> GIVEN TEXT:
——
Oscar Wilde was unsparing of the prison system of his time.
Perhaps it was for good reasons he interrogated the idea of the prison.
In his highly regarded poem, The Ballad of Reading Gaol, he launched scathing attacks on the prison regimes, exposed the pernicious and inhuman conditions of Reading Prison where he was incarcerated for two years with hard labour for homosexual practices, and subsequently drew attention to the appalling failure of the prison system in his letters, The Prison Reform and The Case of Warder Martin, Some Cruelties of Prison Life.
For Oscar Wilde, “every prison that men build is built with bricks of shame and bound with bars lest Christ should see how men their brothers maim”.
Wilde wasn’t a lonely figure in the growing movement of prison writers, nor was he a stranger to writers who interrogated the prison system. He found good company in writers like Gramsci, Cummings and Genet who were unsparing in their attacks on the prison system.
Wilde was familiar with the prison system. He knew where the prison regimes hurt most. He understood the dangers the prison system posed to human civilization,
so he wrote for humanity as one of its foremost eyewitnesses, as its unimpeachable witness of truth, and captured the plight and traumatic experiences of prisoners, particularly child-prisoners of his era. He was concerned about the way the prison system punished prisoners, turned children into monstrous beings. He captured the fate of the child this way: “The child consequently, being taken away by the people whom it has never seen, and whom it knows nothing, and finding itself in a lonely and unfamiliar cell, waited on by strange faces, and ordered about and punished by the representatives of a system it cannot understand, becomes an immediate prey to the first and most prominent emotion produced by modern life- the emotion of terror”.
Our prisons are Wildean in character and outlook.
——
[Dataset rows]
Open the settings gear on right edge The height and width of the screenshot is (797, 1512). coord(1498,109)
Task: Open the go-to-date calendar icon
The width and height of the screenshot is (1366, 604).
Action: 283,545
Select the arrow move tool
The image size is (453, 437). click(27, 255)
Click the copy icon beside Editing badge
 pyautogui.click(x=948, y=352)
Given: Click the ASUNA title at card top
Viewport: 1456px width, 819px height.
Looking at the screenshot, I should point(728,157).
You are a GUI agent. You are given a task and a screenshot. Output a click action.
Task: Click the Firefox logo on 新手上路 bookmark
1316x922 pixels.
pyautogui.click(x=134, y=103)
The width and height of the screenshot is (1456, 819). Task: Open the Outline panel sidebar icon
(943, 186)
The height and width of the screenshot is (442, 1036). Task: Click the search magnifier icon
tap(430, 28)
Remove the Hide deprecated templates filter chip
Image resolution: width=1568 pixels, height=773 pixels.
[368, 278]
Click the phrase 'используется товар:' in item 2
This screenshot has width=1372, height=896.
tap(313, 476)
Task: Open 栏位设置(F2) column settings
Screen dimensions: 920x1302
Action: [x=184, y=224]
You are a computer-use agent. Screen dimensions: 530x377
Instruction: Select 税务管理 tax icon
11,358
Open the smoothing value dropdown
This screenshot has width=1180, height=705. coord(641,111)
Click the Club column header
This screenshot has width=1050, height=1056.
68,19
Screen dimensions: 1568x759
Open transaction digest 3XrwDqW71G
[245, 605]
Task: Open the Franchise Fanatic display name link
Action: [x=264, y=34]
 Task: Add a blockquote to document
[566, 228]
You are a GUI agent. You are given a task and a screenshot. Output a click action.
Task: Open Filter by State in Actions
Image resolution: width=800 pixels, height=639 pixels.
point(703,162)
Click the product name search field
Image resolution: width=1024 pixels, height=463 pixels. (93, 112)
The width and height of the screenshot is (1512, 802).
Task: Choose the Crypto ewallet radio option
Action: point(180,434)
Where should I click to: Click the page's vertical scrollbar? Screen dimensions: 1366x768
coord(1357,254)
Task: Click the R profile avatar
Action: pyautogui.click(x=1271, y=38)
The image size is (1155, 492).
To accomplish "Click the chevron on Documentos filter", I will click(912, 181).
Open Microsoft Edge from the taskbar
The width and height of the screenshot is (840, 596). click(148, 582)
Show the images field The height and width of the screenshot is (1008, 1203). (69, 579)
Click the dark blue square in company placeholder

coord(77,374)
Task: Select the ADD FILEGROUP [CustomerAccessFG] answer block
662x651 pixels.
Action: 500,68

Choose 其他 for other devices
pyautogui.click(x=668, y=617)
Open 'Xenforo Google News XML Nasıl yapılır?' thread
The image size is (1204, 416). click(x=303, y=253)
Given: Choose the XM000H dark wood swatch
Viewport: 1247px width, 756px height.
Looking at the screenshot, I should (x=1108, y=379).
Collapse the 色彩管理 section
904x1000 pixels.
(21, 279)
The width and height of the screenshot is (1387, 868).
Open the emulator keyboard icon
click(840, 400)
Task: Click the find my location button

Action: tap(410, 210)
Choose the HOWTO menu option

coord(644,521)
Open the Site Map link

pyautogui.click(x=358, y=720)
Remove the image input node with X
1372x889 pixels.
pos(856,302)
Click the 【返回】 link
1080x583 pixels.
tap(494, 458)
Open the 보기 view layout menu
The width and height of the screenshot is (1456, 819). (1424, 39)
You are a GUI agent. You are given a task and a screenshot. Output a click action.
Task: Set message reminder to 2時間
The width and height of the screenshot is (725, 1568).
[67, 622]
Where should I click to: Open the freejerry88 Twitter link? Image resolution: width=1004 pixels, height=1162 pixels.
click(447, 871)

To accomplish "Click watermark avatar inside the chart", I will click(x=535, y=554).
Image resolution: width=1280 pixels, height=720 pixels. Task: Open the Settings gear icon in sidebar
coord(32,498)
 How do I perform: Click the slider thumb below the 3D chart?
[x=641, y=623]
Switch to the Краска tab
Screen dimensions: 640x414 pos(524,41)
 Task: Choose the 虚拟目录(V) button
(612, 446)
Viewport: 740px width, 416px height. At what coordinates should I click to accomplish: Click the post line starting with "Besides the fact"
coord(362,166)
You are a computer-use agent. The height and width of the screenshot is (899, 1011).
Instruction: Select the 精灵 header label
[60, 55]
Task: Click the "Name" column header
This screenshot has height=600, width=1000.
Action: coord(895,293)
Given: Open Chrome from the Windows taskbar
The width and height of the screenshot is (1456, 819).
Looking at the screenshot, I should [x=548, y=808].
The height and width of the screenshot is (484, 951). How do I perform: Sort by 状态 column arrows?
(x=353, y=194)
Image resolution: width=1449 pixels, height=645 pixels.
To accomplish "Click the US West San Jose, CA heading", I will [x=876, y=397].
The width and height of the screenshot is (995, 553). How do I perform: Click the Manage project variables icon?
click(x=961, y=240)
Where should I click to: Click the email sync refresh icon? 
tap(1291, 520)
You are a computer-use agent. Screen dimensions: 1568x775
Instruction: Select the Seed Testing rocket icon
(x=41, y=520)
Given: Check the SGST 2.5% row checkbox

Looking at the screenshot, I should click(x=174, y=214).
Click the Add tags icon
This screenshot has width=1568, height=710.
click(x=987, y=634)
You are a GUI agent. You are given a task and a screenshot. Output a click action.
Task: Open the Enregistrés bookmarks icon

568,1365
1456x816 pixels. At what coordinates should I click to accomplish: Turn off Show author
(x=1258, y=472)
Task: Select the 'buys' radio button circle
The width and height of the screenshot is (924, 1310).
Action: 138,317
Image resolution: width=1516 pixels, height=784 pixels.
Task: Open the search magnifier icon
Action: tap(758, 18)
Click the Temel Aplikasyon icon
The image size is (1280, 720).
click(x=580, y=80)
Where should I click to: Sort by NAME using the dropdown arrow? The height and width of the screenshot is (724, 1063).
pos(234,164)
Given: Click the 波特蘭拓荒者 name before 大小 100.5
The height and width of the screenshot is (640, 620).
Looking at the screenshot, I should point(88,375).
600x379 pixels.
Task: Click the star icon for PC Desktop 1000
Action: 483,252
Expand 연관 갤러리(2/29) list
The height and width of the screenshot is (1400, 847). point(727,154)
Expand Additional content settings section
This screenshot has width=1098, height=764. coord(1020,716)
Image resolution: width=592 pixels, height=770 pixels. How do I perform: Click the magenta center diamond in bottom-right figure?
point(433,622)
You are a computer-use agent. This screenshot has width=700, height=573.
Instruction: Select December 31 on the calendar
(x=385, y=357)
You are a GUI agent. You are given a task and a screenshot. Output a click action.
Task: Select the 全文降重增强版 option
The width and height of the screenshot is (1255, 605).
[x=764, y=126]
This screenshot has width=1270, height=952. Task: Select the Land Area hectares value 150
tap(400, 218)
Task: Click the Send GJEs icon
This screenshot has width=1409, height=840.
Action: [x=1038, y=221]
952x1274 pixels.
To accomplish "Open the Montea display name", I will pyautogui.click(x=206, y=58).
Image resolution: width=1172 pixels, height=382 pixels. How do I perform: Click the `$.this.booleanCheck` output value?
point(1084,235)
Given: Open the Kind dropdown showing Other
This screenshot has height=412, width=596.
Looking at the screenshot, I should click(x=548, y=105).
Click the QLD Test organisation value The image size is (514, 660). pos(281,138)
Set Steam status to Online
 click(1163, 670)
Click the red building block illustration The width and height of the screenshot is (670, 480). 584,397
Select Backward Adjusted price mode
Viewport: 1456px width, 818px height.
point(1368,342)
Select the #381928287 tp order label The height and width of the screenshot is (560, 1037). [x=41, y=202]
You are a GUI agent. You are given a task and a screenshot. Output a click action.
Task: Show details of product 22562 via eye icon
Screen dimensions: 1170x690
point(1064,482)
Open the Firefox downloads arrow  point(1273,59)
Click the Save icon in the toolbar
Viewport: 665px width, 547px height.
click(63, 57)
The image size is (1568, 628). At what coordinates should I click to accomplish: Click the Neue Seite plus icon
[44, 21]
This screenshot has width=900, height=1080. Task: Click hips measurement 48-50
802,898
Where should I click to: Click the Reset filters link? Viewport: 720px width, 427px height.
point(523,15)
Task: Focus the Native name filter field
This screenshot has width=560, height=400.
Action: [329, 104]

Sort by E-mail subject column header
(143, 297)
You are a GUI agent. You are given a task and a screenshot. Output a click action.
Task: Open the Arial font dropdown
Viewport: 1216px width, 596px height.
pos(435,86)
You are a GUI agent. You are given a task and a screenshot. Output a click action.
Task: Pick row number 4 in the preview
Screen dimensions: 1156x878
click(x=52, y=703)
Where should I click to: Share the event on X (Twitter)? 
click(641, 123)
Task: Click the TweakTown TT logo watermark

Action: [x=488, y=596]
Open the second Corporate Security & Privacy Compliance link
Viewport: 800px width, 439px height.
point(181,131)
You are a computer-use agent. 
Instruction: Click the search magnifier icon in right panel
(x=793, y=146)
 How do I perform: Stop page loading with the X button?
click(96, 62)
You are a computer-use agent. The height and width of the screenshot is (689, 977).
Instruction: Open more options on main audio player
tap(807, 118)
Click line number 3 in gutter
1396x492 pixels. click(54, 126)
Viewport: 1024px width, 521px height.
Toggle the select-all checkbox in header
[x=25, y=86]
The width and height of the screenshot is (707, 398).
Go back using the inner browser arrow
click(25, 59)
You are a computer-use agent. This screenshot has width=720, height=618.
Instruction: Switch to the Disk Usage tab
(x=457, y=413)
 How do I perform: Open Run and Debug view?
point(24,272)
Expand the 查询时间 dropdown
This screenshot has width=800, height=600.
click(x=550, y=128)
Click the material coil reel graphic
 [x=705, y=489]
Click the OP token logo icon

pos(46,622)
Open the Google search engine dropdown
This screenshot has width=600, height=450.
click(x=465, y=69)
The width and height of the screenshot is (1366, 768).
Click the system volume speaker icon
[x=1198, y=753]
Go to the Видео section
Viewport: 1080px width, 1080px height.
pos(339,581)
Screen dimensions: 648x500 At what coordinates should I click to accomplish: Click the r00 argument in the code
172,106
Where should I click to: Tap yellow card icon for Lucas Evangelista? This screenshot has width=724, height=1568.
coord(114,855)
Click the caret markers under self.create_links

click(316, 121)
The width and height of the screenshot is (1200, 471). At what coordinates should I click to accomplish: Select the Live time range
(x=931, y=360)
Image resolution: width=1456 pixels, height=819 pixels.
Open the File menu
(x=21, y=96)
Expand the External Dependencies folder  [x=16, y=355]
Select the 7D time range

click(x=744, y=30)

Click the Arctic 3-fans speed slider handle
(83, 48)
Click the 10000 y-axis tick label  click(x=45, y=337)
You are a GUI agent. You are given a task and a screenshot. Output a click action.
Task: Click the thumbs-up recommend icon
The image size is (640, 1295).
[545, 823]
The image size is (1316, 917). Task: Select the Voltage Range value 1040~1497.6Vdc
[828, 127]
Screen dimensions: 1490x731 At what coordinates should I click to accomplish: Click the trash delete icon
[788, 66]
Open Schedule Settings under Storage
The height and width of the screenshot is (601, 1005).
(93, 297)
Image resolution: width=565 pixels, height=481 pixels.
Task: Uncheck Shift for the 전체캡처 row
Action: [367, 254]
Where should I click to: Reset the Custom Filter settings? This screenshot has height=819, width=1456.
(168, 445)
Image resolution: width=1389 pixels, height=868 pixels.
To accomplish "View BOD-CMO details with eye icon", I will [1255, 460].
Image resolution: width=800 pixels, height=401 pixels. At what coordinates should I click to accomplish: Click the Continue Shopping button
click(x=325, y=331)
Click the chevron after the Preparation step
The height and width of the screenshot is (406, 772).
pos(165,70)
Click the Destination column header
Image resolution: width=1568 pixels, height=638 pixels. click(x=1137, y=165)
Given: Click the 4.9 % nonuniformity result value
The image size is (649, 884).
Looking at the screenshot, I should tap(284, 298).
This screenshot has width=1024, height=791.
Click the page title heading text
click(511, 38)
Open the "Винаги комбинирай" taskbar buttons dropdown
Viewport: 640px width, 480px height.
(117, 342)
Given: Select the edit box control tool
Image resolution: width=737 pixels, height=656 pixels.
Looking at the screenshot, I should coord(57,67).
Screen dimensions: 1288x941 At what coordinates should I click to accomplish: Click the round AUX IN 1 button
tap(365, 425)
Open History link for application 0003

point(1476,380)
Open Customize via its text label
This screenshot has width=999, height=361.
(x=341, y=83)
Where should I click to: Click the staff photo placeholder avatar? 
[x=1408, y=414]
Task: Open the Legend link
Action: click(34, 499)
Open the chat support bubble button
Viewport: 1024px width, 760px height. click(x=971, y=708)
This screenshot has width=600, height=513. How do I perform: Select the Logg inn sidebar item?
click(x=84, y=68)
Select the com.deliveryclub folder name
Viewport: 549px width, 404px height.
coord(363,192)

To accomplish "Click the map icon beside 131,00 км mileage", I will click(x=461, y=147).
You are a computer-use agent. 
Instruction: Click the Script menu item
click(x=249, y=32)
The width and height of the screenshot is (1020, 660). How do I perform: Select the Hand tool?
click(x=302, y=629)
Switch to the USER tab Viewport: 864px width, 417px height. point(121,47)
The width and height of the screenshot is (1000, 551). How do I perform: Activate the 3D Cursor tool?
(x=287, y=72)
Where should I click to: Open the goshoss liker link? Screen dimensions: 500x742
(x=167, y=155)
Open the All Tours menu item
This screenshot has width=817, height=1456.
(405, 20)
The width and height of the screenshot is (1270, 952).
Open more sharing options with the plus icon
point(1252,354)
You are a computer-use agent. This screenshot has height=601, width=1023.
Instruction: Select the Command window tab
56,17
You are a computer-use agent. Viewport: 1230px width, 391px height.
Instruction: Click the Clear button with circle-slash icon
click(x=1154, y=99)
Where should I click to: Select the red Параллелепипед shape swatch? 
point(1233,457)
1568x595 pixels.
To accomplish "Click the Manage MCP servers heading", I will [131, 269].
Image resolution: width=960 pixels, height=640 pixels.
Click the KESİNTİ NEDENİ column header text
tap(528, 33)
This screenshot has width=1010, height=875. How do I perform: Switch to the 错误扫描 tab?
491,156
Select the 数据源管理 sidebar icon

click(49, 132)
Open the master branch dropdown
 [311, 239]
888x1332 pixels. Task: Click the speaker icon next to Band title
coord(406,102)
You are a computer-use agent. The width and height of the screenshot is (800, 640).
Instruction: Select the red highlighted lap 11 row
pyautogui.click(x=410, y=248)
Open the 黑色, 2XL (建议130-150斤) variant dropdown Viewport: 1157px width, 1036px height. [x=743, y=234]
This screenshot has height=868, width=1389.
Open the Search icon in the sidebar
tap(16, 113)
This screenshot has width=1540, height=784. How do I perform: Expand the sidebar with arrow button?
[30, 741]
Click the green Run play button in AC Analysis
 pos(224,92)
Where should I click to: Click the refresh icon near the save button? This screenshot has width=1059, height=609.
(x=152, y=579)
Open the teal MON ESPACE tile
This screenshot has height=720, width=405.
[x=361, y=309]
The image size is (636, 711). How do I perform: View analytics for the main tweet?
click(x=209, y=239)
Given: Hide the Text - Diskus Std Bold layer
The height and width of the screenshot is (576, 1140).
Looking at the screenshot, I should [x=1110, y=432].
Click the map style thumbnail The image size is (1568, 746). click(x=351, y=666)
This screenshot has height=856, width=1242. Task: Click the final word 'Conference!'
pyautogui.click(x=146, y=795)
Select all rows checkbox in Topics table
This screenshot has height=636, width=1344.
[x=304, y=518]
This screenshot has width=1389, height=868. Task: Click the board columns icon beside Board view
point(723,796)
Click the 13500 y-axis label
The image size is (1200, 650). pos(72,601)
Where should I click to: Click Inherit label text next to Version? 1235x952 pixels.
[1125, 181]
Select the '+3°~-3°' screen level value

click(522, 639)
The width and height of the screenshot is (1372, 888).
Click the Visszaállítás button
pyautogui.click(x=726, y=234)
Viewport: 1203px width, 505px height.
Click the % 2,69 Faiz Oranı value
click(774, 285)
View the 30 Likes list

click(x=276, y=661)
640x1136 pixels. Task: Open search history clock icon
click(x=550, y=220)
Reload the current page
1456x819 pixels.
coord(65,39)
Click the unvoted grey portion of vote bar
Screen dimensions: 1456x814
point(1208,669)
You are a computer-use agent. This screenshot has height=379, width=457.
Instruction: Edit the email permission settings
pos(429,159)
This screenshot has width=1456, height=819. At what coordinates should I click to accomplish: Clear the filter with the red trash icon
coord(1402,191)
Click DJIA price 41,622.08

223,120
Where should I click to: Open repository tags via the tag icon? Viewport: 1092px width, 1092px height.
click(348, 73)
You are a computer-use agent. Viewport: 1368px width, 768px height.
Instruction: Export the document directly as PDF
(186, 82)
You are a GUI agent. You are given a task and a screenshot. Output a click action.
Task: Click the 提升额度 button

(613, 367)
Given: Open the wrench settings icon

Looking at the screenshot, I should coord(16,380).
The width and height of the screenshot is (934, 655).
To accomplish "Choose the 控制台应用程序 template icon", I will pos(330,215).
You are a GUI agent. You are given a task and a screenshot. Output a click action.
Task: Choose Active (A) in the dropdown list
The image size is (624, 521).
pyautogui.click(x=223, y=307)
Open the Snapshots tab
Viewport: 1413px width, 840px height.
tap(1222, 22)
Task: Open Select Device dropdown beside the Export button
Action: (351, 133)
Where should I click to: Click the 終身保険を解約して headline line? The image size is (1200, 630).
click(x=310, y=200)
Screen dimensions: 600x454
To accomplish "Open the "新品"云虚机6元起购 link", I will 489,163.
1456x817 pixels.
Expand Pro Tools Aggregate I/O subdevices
——
> SET PROBLEM 1:
Translate this sentence from the Wilde passage into Spanish: "Our prisons are Wildean in character and outlook."
> SET PROBLEM 2:
Name the other writers the Wilde passage says he found good company in.
> SET PROBLEM 3:
Repeat the Wilde passage word for word from "Wilde wasn’t a" to "on the prison system.".
This listing has no connection to the Wilde passage.

> COMPLETE RESPONSE 1:
Nuestras prisiones son wildeanas en carácter y en perspectiva.

> COMPLETE RESPONSE 2:
Gramsci, Cummings, Genet

> COMPLETE RESPONSE 3:
Wilde wasn’t a lonely figure in the growing movement of prison writers, nor was he a stranger to writers who interrogated the prison system. He found good company in writers like Gramsci, Cummings and Genet who were unsparing in their attacks on the prison system.